Bitcoin prices continued to climb Thursday as investors shrugged-off reports of a potential crackdown on cryptocurrency markets by the U.S. Securities and Exchange Commission.
The Wall Street Journal reported late Wednesday that the SEC had issued subpoenas linked to its probe into so-called initial coin offerings, a process in which companies raise money through the sale of new digital coins, which some studies suggest hit $5.6 billion last year and at least $1.6 billion over the past two months.
"I think our Main Street investors look at these virtual currency platforms and assume they are regulated in the same way that a stock is regulated and, as I said, it's far from that and I think we should address that," SEC chairman Jay Clayton told lawmakers on the Senate Banking Committee on Feb. 6. "Those who engage in semantic gymnastics or elaborate re-structuring exercises in an effort to avoid having a coin be a security are squarely in the crosshairs of our enforcement provision."
Bitcoins were marked 3.5% higher in Thursday trading on the bitstamp exchange in Luxembourg, which feeds prices into the CME Group futures contract, and changing hands at $10,675 each, a move that extends the world's best-known digital currency's gains to 56% from its early February trough.
"We are supportive of any action which helps the cryptocurrency industry grow and develop in the right way," said Iqbal Gandham, UK Managing Director at eToro, a cryptocurrency retailer. "We're still in the nascent stages when it comes to the ICO market."

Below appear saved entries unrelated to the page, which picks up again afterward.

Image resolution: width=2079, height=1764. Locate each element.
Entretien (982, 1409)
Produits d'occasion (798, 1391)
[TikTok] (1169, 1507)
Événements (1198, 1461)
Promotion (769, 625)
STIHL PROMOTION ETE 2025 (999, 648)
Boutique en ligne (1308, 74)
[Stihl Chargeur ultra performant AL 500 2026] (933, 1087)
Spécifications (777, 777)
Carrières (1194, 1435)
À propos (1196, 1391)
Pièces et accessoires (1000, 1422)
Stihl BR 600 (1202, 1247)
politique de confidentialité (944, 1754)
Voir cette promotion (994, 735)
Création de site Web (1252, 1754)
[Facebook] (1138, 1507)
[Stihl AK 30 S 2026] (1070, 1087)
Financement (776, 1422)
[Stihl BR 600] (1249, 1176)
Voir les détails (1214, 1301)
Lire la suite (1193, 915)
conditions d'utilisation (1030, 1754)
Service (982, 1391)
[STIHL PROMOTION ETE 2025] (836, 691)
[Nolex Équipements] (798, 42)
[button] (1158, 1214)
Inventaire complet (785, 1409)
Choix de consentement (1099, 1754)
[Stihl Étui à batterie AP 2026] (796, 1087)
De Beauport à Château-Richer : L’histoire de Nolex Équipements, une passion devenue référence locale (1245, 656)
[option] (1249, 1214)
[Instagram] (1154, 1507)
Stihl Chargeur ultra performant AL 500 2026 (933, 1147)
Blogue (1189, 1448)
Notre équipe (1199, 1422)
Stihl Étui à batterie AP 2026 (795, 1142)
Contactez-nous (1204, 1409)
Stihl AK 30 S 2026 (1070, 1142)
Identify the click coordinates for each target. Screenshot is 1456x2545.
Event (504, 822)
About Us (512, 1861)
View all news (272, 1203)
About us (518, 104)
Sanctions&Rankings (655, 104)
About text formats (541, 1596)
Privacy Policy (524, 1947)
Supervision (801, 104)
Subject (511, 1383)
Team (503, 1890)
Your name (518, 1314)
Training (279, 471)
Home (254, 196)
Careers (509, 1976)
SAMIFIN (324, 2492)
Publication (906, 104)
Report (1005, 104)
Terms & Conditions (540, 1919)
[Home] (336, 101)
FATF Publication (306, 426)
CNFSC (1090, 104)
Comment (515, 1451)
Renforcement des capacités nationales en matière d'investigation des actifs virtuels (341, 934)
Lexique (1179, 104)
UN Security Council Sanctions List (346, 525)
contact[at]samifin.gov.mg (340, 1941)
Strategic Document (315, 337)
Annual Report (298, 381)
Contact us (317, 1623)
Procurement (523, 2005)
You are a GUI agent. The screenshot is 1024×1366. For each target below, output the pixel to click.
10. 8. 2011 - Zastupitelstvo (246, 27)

"Appropriate regulatory measures could help to ensure consumer safety and the promotion of best practice, and provide certainty and clarity for the industry," he added.
Curiously, digital currency markets have largely powered-through a series of legal and regulatory challenges to the sprawling global market -- which coinmarketcap.com pegs at $453.7 billion -- including the Feb. 21 arrest of BitFunder founder Jon Montroll, whom Manhattan district attorney Geoffrey Berman said "repeatedly lied during sworn testimony and misled SEC staff to avoid taking personal responsibility for the loss of thousands of his customers' bitcoins."
That followed the declaration by Bank of England Governor Mark Carney that bitcoin had "pretty much failed" as a traditional currency. Carney told a panel of lawmakers on Feb. 19 that bitcoin "is not a store of value because it is all over the map. Nobody uses it as a medium of exchange."